Extreme sea levels at different global warming levels
Claudia Tebaldi1*, Roshanka Ranasinghe2, Michalis Vousdoukas3, D.J. Rasmussen4, Ben Vega-Westhoff5, Ebru Kirezci6, Robert E. Kopp7, Ryan Sriver5, and Lorenzo Mentaschi3,8
1 Pacific Northwest National Laboratory, College Park, MD, USA
2 IHE Delft Institute for Water Education, Delft, Netherlands
3 European Commission, Joint Research Centre, Ispra, Italy
4 Princeton University, Princeton, NJ, USA
5 University of Illinois, Urbana-Champaign, IL, USA
6 University of Melbourne, Melbourne, Australia
7 Rutgers University, New Brunswick, NJ, USA
8 University of Bologna, Bologna, Italy
* corresponding author: [email protected]
The Paris agreement focused global climate mitigation policy on limiting global warming to 1.5°C or 2°C above pre-industrial. Consequently, projections of hazards and risk are increasingly framed in terms of global warming levels (GWLs) rather than emission scenarios. Here, we use a multi-method approach to describe changes in extreme sea levels (ESLs) driven by changes in mean sea level associated with a wide range of GWLs, from 1.5°C to 5°C, and for a large number of locations providing uniform coverage over most of the world's coastlines.
We estimate that by 2100 approximately 50% of the 7,000+ locations considered will experience the present-day 100-yr ESL event at least once a year, even under 1.5°C of warming, and often well before the end of the century. The tropics appear more sensitive than the Northern high latitudes, where some locations do not see this frequency change even for the highest GWLs.
Tebaldi, C., and CoAuthors (2021). Extreme sea levels at different global warming levels. Nature Climate Change, 11, 746-751, https://doi.org/10.1038/s41558-021-01127-1.
Tebaldi, C., and CoAuthors (2021). Supporting code for Tebaldi et al. 2021 - Nature Climate Change [Code]. Zenodo. https://doi.org/10.5281/zenodo.7551951.

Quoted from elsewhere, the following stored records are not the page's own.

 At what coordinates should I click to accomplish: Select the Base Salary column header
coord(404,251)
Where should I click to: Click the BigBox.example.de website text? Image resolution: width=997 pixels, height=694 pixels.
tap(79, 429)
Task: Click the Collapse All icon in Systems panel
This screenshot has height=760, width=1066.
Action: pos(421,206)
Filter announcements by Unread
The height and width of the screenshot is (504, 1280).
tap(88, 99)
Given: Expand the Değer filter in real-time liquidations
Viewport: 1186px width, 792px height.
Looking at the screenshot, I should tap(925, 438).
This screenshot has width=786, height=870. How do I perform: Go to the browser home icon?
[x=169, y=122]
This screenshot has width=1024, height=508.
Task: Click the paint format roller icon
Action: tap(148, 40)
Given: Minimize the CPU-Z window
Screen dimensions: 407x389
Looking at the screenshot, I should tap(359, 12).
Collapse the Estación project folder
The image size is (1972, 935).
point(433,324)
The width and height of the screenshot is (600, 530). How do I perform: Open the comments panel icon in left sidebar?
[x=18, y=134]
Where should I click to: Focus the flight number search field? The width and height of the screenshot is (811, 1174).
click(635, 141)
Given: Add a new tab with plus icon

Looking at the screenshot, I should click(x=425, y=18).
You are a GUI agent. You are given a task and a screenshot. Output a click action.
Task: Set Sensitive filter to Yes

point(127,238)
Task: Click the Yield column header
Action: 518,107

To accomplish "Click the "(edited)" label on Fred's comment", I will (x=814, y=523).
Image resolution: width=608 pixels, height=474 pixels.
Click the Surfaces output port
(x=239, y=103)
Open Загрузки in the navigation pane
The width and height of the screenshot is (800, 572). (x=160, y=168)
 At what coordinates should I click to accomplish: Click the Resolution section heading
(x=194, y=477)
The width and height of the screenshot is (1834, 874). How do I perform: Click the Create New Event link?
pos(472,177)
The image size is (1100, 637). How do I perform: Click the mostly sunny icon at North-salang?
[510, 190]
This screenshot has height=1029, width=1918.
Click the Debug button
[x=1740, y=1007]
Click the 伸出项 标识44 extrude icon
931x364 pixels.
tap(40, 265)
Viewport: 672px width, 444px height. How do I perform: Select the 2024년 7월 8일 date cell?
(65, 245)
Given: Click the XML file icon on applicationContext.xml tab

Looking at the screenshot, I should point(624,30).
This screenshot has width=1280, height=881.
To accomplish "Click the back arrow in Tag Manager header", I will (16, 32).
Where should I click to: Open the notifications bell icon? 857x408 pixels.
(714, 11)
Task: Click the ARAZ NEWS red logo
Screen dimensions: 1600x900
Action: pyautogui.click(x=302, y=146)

Tebaldi, C., and CoAuthors (2021). Supporting data for Tebaldi et al. 2021 - Nature Climate Change [Data set]. Zenodo. https://doi.org/10.5281/zenodo.5095675.
- Set up a working directory, with naming of your choice. Create three subdirectories named 'Rcode','Rdatasets' and 'pics'. Using the DOI link in the
Data reference
section above, download and unzip the input data into the working directory. You should see a directory called 'tebaldi-etal_2021_natclimchange_data' with three subdirectories named 'Kirezci', 'Vousdoukas', and 'Rasmussen'. Download the R scripts in theworkflow_and_figures
directory and store them in the directory named 'Rcode'. - In all but
allfunctions.r
andconvolve_alltheway_fordatapub.R
, changefiledir
to the path of your working directory if needed, unless you are running R from it already, in which case the current settingfiledir<-"./"
works. - Run the R scripts according to the following steps to process the data and reproduce the main figures in this publication:
Step | Script Name | Description |
---|---|---|
1 | Read_in_data.R |
Reads and restructures the CSV files into R arrays. The CSV files contain the ESL estimates from the corresponding three approaches, matched to the two alternative SLR projections, organized by the time horizon of the projection and the Global Warming Level. |
2 | probabilisticprojections_and_TWL100TWL1difference_fordatapub.r |
Applies the Fisher Information Matrix approach to the ESLs parameter estimates and convolves a sample from their distribution with a sample from the SLR projections; computes the difference between 100-yr and 1-yr events. |
3 | votingsystem_fordatapub.R |
Applies the voting system synthesis approach to the individual distribution to produce the main results of the paper, including part of the content in Table 1 and Figure 1. |
4 | convolve_alltheway_fordatapub.R |
Performs the full convolution as an alternative to the voting system. Produces the remaining content of Table 2, plots ED Figures 3 and 4. Also performs analysis of timing of change in frequency, resulting in Table 2 and Supplementary Figures 12-19. |
The newest release of this metarepository addresses a bug we found after the paper and code was released. As described in the paper, we match two scenarios (2+ and 5+) that include the effects of ice-sheet melt and are available only within the projections obtained by the Rasmussen et al. 2018 method to the 2 degrees and 5 degrees scenarios from the other method, by Vega-Westhoff et al., 2019. A glitch in our original code, however, did not perform this matching correctly, and created NAs that – undetected -- affected the results from the voting system. The new code fixes this problem. The results of the paper are affected quantitatively but not qualitatively. In fact, the results from the voting system after the correction are closer to the results of the full convolution method, presented as an alternative approach in the paper. As of January 2022, we are in the process of posting a correction in the journal to document in detail all changes.